--- Aim ---
Reproduce the material below with each "computer-use agent" swapped for "desktop assistant", leaving everything else unchanged.

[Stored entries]
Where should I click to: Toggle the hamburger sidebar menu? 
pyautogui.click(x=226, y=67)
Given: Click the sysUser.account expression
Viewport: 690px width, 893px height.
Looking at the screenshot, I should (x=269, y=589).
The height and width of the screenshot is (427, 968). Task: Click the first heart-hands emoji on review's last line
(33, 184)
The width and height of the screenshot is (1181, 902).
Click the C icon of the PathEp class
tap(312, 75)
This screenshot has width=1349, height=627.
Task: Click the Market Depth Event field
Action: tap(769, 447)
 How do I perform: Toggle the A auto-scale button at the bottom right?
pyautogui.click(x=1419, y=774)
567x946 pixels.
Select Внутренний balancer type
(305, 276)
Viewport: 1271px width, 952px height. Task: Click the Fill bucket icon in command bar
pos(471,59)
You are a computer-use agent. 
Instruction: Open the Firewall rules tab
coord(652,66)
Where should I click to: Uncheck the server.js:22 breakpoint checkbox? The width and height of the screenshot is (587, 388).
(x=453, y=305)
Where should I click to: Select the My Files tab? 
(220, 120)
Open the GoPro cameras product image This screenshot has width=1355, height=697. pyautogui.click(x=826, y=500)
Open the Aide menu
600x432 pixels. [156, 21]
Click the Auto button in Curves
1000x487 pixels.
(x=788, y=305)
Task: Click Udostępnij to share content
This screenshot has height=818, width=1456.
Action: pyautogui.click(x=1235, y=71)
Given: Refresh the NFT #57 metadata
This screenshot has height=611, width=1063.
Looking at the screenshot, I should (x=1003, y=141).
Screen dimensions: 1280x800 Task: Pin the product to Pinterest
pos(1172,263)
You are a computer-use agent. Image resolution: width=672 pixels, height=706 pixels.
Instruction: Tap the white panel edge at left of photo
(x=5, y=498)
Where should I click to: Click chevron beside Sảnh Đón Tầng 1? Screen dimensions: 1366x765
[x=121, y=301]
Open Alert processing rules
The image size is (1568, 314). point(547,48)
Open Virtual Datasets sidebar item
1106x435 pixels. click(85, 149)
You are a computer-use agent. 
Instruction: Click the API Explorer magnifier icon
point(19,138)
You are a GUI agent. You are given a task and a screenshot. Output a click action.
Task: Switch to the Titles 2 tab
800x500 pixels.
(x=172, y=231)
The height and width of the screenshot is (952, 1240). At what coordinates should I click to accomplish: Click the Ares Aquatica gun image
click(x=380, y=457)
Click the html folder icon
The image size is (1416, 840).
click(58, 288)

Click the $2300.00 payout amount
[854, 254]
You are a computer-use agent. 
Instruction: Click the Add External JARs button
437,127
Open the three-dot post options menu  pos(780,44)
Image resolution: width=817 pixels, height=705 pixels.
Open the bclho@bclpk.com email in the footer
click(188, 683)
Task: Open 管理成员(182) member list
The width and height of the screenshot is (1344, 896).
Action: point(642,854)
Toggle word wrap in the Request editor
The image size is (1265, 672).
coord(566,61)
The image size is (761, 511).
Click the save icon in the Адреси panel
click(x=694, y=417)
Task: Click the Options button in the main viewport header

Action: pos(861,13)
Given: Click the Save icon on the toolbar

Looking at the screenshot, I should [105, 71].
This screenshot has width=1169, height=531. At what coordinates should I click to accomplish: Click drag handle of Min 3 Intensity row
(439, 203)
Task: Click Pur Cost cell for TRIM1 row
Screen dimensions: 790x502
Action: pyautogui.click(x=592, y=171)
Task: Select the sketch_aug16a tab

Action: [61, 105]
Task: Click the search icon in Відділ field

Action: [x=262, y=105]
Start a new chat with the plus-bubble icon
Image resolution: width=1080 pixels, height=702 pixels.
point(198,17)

--- Reply ---
Where should I click to: Toggle the hamburger sidebar menu? 
pyautogui.click(x=226, y=67)
Given: Click the sysUser.account expression
Viewport: 690px width, 893px height.
Looking at the screenshot, I should (x=269, y=589).
The height and width of the screenshot is (427, 968). Task: Click the first heart-hands emoji on review's last line
(33, 184)
The width and height of the screenshot is (1181, 902).
Click the C icon of the PathEp class
tap(312, 75)
This screenshot has width=1349, height=627.
Task: Click the Market Depth Event field
Action: tap(769, 447)
 How do I perform: Toggle the A auto-scale button at the bottom right?
pyautogui.click(x=1419, y=774)
567x946 pixels.
Select Внутренний balancer type
(305, 276)
Viewport: 1271px width, 952px height. Task: Click the Fill bucket icon in command bar
pos(471,59)
You are a desktop assistant. 
Instruction: Open the Firewall rules tab
coord(652,66)
Where should I click to: Uncheck the server.js:22 breakpoint checkbox? The width and height of the screenshot is (587, 388).
(x=453, y=305)
Where should I click to: Select the My Files tab? 
(220, 120)
Open the GoPro cameras product image This screenshot has width=1355, height=697. pyautogui.click(x=826, y=500)
Open the Aide menu
600x432 pixels. [156, 21]
Click the Auto button in Curves
1000x487 pixels.
(x=788, y=305)
Task: Click Udostępnij to share content
This screenshot has height=818, width=1456.
Action: pyautogui.click(x=1235, y=71)
Given: Refresh the NFT #57 metadata
This screenshot has height=611, width=1063.
Looking at the screenshot, I should (x=1003, y=141).
Screen dimensions: 1280x800 Task: Pin the product to Pinterest
pos(1172,263)
You are a desktop assistant. Image resolution: width=672 pixels, height=706 pixels.
Instruction: Tap the white panel edge at left of photo
(x=5, y=498)
Where should I click to: Click chevron beside Sảnh Đón Tầng 1? Screen dimensions: 1366x765
[x=121, y=301]
Open Alert processing rules
The image size is (1568, 314). point(547,48)
Open Virtual Datasets sidebar item
1106x435 pixels. click(85, 149)
You are a desktop assistant. 
Instruction: Click the API Explorer magnifier icon
point(19,138)
You are a GUI agent. You are given a task and a screenshot. Output a click action.
Task: Switch to the Titles 2 tab
800x500 pixels.
(x=172, y=231)
The height and width of the screenshot is (952, 1240). At what coordinates should I click to accomplish: Click the Ares Aquatica gun image
click(x=380, y=457)
Click the html folder icon
The image size is (1416, 840).
click(58, 288)

Click the $2300.00 payout amount
[854, 254]
You are a desktop assistant. 
Instruction: Click the Add External JARs button
437,127
Open the three-dot post options menu  pos(780,44)
Image resolution: width=817 pixels, height=705 pixels.
Open the bclho@bclpk.com email in the footer
click(188, 683)
Task: Open 管理成员(182) member list
The width and height of the screenshot is (1344, 896).
Action: point(642,854)
Toggle word wrap in the Request editor
The image size is (1265, 672).
coord(566,61)
The image size is (761, 511).
Click the save icon in the Адреси panel
click(x=694, y=417)
Task: Click the Options button in the main viewport header

Action: pos(861,13)
Given: Click the Save icon on the toolbar

Looking at the screenshot, I should [105, 71].
This screenshot has width=1169, height=531. At what coordinates should I click to accomplish: Click drag handle of Min 3 Intensity row
(439, 203)
Task: Click Pur Cost cell for TRIM1 row
Screen dimensions: 790x502
Action: pyautogui.click(x=592, y=171)
Task: Select the sketch_aug16a tab

Action: [61, 105]
Task: Click the search icon in Відділ field

Action: [x=262, y=105]
Start a new chat with the plus-bubble icon
Image resolution: width=1080 pixels, height=702 pixels.
point(198,17)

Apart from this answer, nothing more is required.